Вы, господин доктор, шокированы. Вы не верите своим ушам — возможно ли такое? И как этот человек может произнести такие слова? Как у него поворачивается язык? Поворачивается, как видите. Просто нужно перестать мыслить жалкими старомодными понятиями. Доброта, служение людям, благородство — все это прекрасные слова, великолепные слова. Но только слова. И так было всегда, и так будет всегда, потому что мы Цивилизованные звери, живущие в цивилизованных джунглях. И мы отличаемся от обычных зверей лишь тем, что мы ненасытны. Ненасытны и жестоки. Наши дикие четвероногие родственники никогда не убивают ради удовольствия и никогда не убивают, когда соперник покорно подставляет шею в знак капитуляции. У нас это не проходит. Мы ненасытны и жестоки.

Но это одна сторона жизни. Другая же посложнее. Контролируемая нами наркомания во многом заменяет процесс естественного отбора в обществе. К шприцу ведь тянутся самые слабые, самые неприспособленные к жизни, которые заранее обречены. Мы лишь заставляем их, погибая, обогащать нас. Мы первые, кто превратил естественный отбор в бизнес.

Я смотрю на вас, доктор, и вижу в ваших глазах вопрос: а полиция, суд, правительство, государство? Они существуют, и мы делаем все, чтобы обеспечить их существование. Нас устраивает то, что называют парламентской демократией. Именно этот строй позволяет нам быть той силой, которую мы из себя представляем. И вы знаете, почему даже самые порядочные и благородные наши политические деятели в глубине души охотно мирятся с нами? Нет, я вовсе не имею в виду финансирование избирательных кампаний и прочее. Это просто и банально. Они знают, что мы, мафия, горой стоим за парламентскую демократию и сделаем все, чтобы защитить ее. Она нам нужна, ибо любой другой социальный строй и любая другая форма правления — страшная угроза для нас.

Конечно, прискорбно, что нам приходится эксплуатировать человеческие слабости, но ведь в принципе всякое общество потребления не только эксплуатирует человеческие слабости, но и создает их. Мы просто бизнесмены, доктор, стоящие формально вне закона. Но, повторяю, лишь формально. Фактически мы уже давно вписались в рамки закона, потому что закон создается тем же обществом, которое порождает и нас…
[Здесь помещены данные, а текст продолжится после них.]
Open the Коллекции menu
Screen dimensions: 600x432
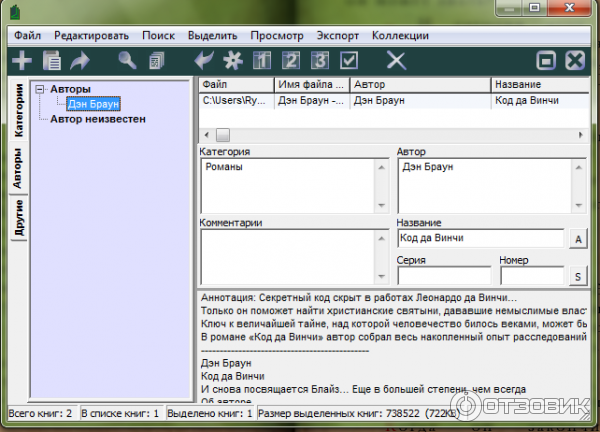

Марквуд сидел неподвижно, внимательно глядя на человека за письменным столом. Он видел благообразные черты спокойного, немолодого лица, совсем еще живые глаза, разделенные аккуратным пробором седые волосы, слышал тихий и спокойный голос человека, привыкшего, что его всегда слушают. Человек за письменным столом был реальностью. Он существовал, в этом не было никакого сомнения. И все же Марквуда не покидало ощущение какой-то призрачности, нереальности, смутности происходящего. Ему казалось, что стоит только покрепче закрыть глаза, подержать их закрытыми несколько секунд, а потом снова открыть, как мир мгновенно вернется в старое, доброе, привычное русло. Исчезнут эти молодые еще глаза, и седые благообразные волосы, и этот письменный стол. Все исчезнет, развеется ночным дрянным кошмаром. И он прошлепает босиком на кухню, выпьет стакан воды, посмотрит на часы — скоро ли вставать — и сладко задремлет снова, освобожденный реальностью от примерещившихся страхов. Но он знал, что сколько бы он ни закрывал глаза, хоть пластырем их заклеивай — Коломбо не уйдет в сон.